Jest aż tak źle? Rosja zmuszona łatać złom po 26 trafieniach
Strona rosyjska pochwaliła się, że w zaledwie cztery tygodnie naprawiała "cudowny czołg" T-90M Proryw, który został zniszczony przez 26 ataków ukraińskich dronów kamikadze. Analitycy zadają jednak pytanie, czy na pewno jest się czym chwalić?
W ciągu ostatniego roku słyszeliśmy wiele sprzecznych informacji dotyczących rosyjskich możliwości produkcyjnych. Z jednej strony regularnie docierały do nas wiadomości sugerujące problemy z dostawami pocisków i sprzętu bojowego, a z drugiej o przestawieniu gospodarki w tryb wojenny, co miało pozwolić na regularne dostarczanie na front potrzebnego wyposażenia i kontynuowanie działań wojennych. Najnowsze doniesienia wskazują jednak na dość poważne problemy, chociaż propaganda Kremla jak zwykle próbuje je maskować i sprzedać jako "wielki sukces".
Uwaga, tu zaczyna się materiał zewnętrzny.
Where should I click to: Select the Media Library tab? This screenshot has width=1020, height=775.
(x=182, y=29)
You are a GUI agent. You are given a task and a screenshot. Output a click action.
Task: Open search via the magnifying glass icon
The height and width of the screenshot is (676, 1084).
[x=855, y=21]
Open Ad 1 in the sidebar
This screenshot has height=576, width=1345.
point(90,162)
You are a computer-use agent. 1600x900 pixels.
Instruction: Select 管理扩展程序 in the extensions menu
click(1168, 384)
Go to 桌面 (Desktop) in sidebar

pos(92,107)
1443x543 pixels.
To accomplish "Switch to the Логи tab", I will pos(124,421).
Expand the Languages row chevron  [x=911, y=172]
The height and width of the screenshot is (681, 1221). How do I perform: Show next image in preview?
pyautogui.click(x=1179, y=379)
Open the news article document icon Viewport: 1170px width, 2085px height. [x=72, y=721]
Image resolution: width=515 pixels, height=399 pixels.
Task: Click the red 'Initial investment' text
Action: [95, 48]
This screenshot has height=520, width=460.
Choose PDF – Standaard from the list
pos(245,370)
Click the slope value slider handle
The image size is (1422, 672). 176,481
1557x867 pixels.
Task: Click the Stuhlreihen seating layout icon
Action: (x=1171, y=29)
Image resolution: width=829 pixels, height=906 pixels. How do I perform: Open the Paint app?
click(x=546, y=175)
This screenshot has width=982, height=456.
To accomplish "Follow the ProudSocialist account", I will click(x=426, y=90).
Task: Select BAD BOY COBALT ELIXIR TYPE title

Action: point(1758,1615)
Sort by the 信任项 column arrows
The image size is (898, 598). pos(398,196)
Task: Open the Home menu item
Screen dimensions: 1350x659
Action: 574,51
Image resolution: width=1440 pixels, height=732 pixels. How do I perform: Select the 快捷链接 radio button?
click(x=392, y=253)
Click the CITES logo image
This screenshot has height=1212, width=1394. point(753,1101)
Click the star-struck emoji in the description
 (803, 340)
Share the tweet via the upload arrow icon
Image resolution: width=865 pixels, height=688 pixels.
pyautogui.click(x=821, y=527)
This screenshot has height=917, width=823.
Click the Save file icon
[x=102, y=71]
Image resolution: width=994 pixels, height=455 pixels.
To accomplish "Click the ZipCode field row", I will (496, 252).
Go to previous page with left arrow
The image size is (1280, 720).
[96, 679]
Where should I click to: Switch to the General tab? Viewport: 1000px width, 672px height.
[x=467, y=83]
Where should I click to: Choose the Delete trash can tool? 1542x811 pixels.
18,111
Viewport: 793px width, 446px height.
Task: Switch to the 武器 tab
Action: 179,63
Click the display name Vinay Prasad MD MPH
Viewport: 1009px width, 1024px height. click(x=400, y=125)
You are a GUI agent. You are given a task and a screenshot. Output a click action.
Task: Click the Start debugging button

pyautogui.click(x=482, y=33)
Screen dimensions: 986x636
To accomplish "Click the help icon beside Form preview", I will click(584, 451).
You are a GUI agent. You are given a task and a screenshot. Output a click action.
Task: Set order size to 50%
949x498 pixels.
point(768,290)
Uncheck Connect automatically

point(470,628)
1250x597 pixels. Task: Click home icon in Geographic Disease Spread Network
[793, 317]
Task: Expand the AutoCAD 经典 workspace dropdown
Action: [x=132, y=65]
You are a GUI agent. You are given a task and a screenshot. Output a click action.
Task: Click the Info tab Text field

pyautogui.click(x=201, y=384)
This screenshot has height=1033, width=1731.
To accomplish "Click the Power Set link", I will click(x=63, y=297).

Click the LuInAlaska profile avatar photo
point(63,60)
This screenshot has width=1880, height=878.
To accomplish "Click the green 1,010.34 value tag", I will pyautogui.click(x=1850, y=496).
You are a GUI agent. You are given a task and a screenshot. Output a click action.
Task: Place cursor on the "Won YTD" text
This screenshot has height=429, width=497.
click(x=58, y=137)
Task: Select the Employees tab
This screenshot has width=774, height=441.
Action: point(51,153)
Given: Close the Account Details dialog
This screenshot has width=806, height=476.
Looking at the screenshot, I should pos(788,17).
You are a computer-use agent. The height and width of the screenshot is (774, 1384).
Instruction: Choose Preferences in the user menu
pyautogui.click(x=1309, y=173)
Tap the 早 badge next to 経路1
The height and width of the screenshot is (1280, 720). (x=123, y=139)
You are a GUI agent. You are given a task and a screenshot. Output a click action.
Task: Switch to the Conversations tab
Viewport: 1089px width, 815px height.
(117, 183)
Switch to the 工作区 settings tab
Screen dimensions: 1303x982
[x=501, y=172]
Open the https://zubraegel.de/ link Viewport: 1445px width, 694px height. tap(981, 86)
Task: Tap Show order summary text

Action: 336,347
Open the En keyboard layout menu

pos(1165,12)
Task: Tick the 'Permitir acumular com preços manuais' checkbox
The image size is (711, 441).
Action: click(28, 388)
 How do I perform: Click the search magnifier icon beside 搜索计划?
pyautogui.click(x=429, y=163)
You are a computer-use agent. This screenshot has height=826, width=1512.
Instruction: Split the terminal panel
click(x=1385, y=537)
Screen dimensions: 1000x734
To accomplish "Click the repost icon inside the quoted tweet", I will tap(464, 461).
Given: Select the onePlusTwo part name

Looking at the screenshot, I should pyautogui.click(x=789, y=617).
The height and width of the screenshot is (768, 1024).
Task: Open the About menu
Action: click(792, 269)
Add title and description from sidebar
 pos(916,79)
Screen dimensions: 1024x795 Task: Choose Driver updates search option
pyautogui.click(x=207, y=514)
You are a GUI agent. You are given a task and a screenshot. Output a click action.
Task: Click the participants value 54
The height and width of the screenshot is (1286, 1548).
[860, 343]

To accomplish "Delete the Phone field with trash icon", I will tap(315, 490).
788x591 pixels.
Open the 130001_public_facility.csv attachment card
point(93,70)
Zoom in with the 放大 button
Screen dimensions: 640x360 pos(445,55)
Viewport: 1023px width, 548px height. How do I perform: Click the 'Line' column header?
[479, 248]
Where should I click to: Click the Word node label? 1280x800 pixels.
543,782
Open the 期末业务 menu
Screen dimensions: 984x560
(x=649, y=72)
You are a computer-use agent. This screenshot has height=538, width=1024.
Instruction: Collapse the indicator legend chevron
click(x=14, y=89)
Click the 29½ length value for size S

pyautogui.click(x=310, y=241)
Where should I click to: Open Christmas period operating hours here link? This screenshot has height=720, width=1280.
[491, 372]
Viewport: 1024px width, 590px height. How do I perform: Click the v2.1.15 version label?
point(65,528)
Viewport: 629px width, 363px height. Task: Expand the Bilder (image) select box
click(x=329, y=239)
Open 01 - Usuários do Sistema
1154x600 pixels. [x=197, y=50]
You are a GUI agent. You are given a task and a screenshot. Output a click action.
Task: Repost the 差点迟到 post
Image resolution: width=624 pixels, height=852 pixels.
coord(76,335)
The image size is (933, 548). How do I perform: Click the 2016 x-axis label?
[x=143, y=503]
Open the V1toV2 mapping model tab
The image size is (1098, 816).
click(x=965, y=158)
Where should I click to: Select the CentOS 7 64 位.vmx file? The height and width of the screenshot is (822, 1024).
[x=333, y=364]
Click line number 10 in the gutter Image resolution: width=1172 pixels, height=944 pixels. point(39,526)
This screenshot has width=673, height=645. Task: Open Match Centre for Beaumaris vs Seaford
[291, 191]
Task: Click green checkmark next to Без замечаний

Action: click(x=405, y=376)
A mowa o ostatniej "spektakularnej" naprawie czołgu T-90M Proryw dokonanej przez Urałwagonzawod (założone w 1936 roku przedsiębiorstwo budowy maszyn produkujące m.in. czołgi podstawowe T-72, BMPT Terminator, T-90, T-14 Armata), który potrzebował "jedynie" czterech tygodni, żeby usunąć skutki "krytycznych uszkodzeń" spowodowanych przez 26 ataków ukraińskich dronów-kamikadze. Warto przy tym zaznaczyć, że według medialnych doniesień z Rosji załoga tej jednostki przeżyła ataki, bo mowa przecież o "cudownym czołgu Putina".